Episodes, 18 and 27

Episodes, 18 and 27
by sarah endsley
That night in New York, he had thrown matches from the rooftops, while I awkwardly groped for his hands,
Whose wallet
His wallet
Blocking all the light in the doorway
The carpet dark with light spots, two beds, a nightstand in-between
The blood was on the left.
On the left, left behind where I was lying
Honestly, don’t remember what I was thinking
Those seconds I was unconscious
After I grabbed him, his white-and-red-striped shirtsleeve
Wanting that wallet
Matches thrown in the air, hours before
Second before, seconds after
My head slammed into the frame of the cracked white door
Just one elbow back
And then the blood, and the cab, and the explanation
And the cracked white scar on my hairline.
Contrasted with
That warm, gentle evening in California
I turned blue on the cement,
And he breathed life into my mouth until they arrived
When I woke up,
I murmured–
“I did this to myself,” and
“I was angry at you, Daddy.”

0 thoughts on “Episodes, 18 and 27

  1. A Lame Rebound
    a comic cosmic chiasmus
    of red and white
    strike anywhere matches
    made in heaven
    to reignite the pilot light.
    should the stars go out
    at night to see
    their own silent pictures
    to flicker reflected
    on the pane,
    a moment held basking
    on that triple feature
    big silver screen
    three stories espousing romance
    before collasping supernova
    like a jamb slammed shut
    on a little finger
    falling for the pavement
    flipping off the world’s
    wall switch in a snap.
    Just like God, when
    the proverbial door opens,
    He raises a window
    to shuffle you out,
    stows your pantyhose
    under the bed
    you were supposed to stay
    until the wife went out.

  2. Reading this i feel like i’m a part of the moment.
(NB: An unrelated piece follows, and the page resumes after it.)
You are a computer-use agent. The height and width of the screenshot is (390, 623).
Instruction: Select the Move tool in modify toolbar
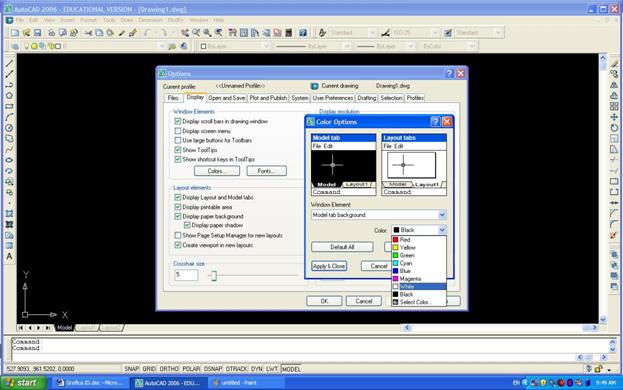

Time burns like a match from one end to another with the in-between blazing furious and fast so that we sorta remember the beginning and the end the most–that first ignition to that last little fizzle (episode 18 and 27).
    Do our conflicts mean something (deeper)…like a ‘working out’ of our inner demons for temporary release of frustrations. Or do the frustrations and anxiety represent a building up of living with miswired conceptions that weren’t our faults. Do our sporadic bonfires rage a conflagration within our spirits hearkening us to the still waters–not of death, but of truly living?
    These are some things that i subjectively think about while reading this excellent piece. Favorite touch: “The carpet dark with light spots…” thx. for sharing! P.S. cure rocks!